Mahdi Leroy Thorpe Jr. stands at the junction of 5th St. Northwest and Florida Avenue in Shaw, Washington D.C. on Saturday Mar. 4, 2023. Thorpe has been running the Red Hat community patrol group since 1988. (Photo credit: Oliver Ward)

Mahdi Leroy Thorpe Jr. has been running the Red Hats since 1988. The organization patrols the Shaw neighborhood twice a week, usually with a police officer, confronting drug dealers and offering help and assistance to drug users and other vulnerable residents.

“We are actually trying to save lives and change lives,” he said.

While the Red Hat volunteers can’t effectively replace police, they say they provide an important link between law enforcement and communities.

“Most of the public don’t want to be involved with the police,” Thorpe says. But they might be more willing to pass information to a member of their own community who can work with law enforcement to ensure they receive information they need.

Police Cmdr. James M. Boteler Jr. of the Third District, which includes Shaw, recently praised Thorpe and the Red Hats at a community forum on violent crime.

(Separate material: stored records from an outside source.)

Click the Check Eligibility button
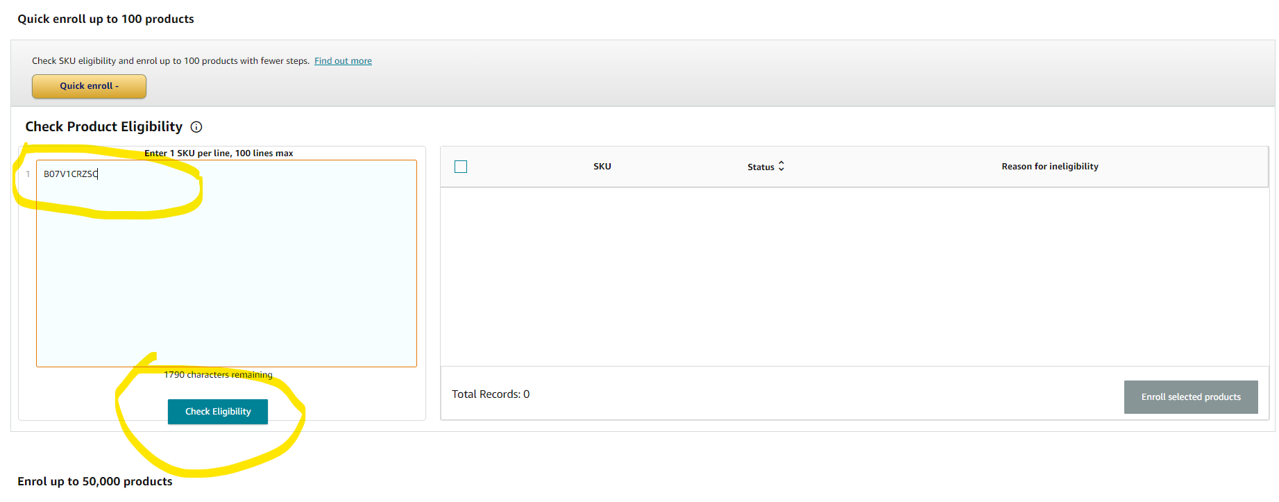This screenshot has width=1279, height=502. [218, 412]
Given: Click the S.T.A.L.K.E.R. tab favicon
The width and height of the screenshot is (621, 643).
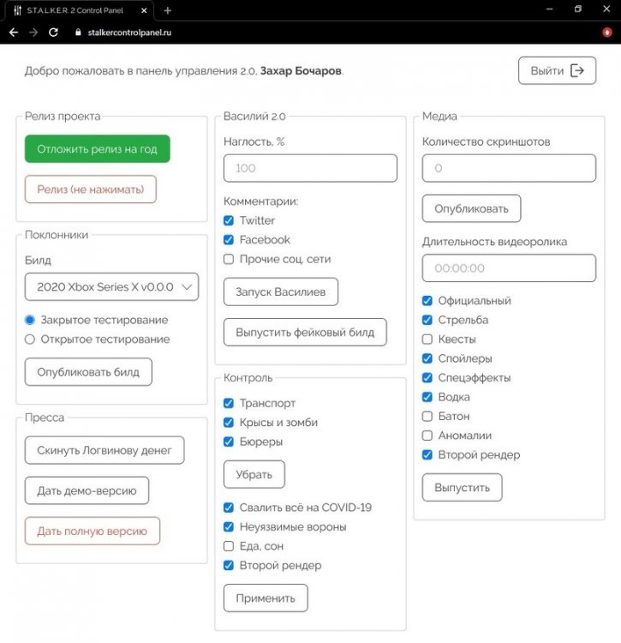Looking at the screenshot, I should [x=17, y=10].
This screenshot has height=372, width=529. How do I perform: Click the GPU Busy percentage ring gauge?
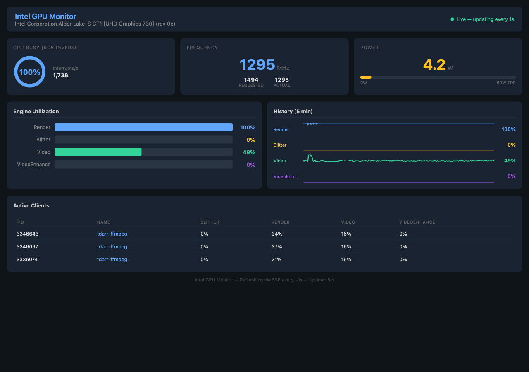coord(29,72)
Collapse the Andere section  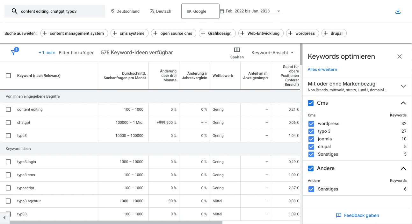click(403, 168)
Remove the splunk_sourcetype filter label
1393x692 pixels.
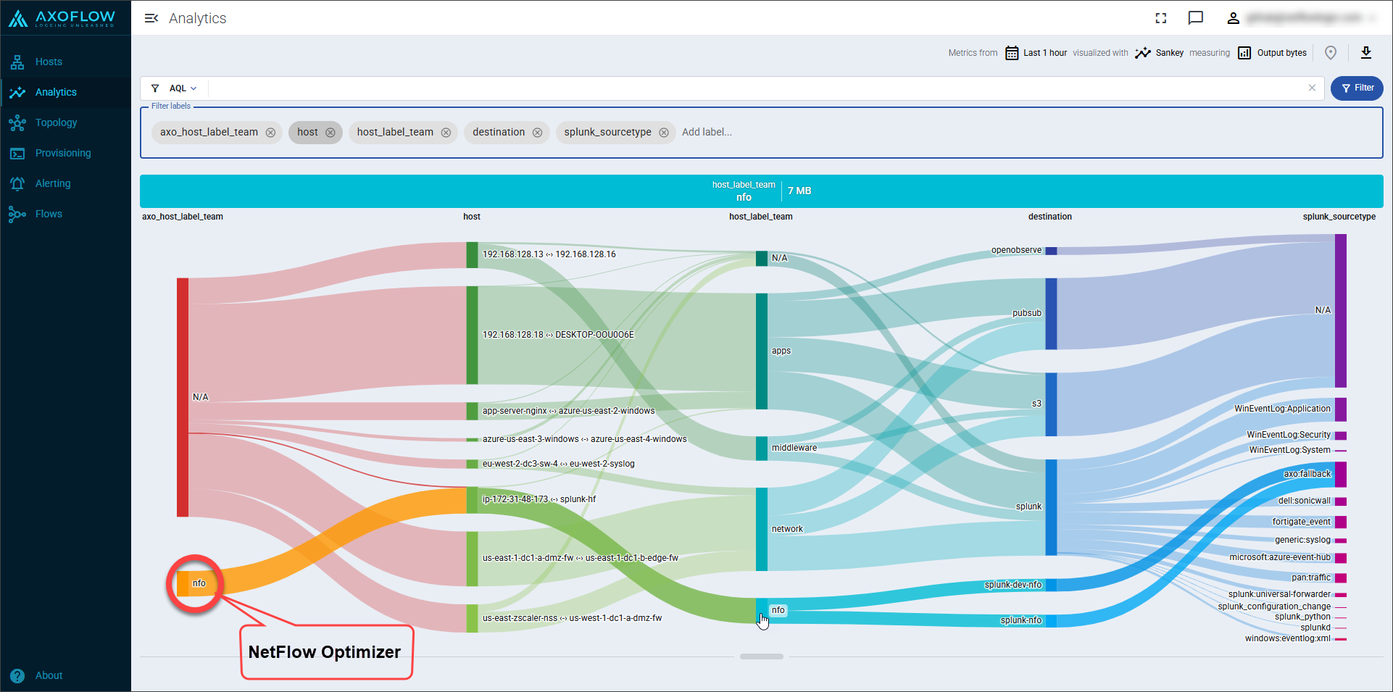click(663, 133)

“If I can take one cop and put him with 10 community members, we look like a force of 10,” Boteler said, according to the Washington Post. “That helps a lot, given our limited resources.”

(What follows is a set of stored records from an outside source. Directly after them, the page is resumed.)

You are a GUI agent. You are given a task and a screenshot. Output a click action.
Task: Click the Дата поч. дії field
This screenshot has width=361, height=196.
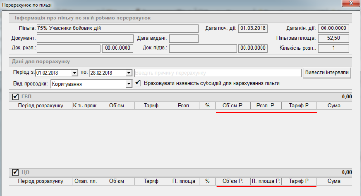tap(253, 28)
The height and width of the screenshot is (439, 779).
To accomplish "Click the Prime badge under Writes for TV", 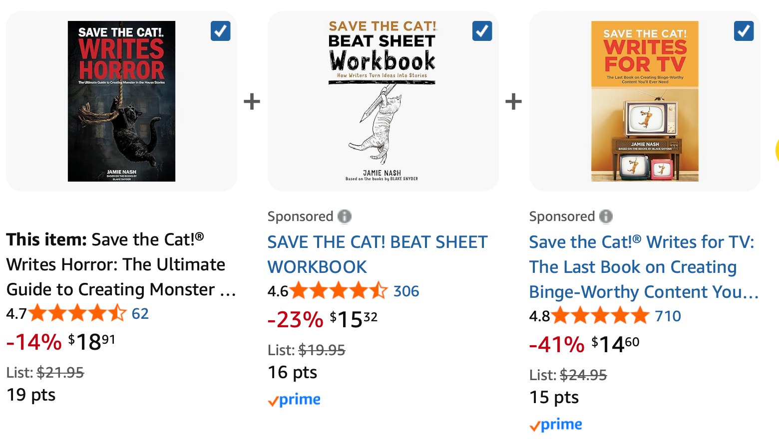I will point(556,425).
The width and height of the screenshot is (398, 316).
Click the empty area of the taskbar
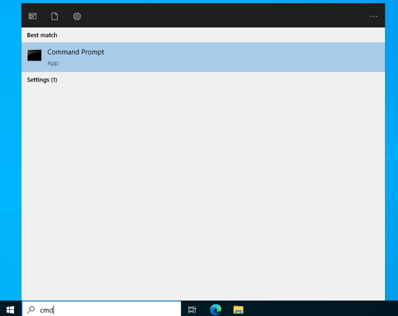click(320, 310)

The Third District has seen its officer numbers significantly reduced in recent years. In February 2020, the force stood at 234 officers strong. In February 2023, this had fallen to 185.

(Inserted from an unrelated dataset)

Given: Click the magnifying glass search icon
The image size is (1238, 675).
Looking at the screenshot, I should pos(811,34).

Brynn stands outside her residence in Shaw, Washington D.C. with her dog on Mar. 4, 2023. (Photo credit: Oliver Ward)

Some have noticed the force’s diminished resources. Brynn, a Shaw resident said “the cops here don’t do anything,” she said. “Parking tickets, but that’s about it.”

It's a sentiment Thorpe and others have heard before. "If they really want to do something about crime, the police can't do it by themselves," Thorpe said.

Residents familiar with the patrols expressed concerns about the safety of citizens carrying out police activities and approaching youth involved in potentially criminal activities, but Thorpe doesn't fear for his safety.

"Most of the time, they're not very resistant," he said. "Sometimes when they see us coming they basically walk away."

The Red Hats do not use violence and are not aggressive to those they suspect of criminal activities. Instead, they use legislative tools at their disposal. He used housing codes to shut down crack houses, the public service commission - the DC agency that regulates telecom providers - to disrupt efforts to distribute drugs from phone booths, and filed restraining orders against individual suspects to keep them away from his area.

Thorpe believes his community-led efforts have contributed to the closure of 56 documented crack houses since 1988, and helped make the Shaw area more appealing to developers. As crime spikes once more, Thorpe argues citizens can step up to help fill the gap left by fewer police.

"Look at my community compared to any other hotspot in the city," Thorpe said, "we do have flareups from time to time," he added, "but we are basically in better shape than the rest of the wards."

Thorpe acknowledged that criminals might simply relocate out of his area to avoid the hassle but continue to engage in criminal activities.

“But if everybody gets together,” he said, “you can push the crime out to Maryland or Virginia.”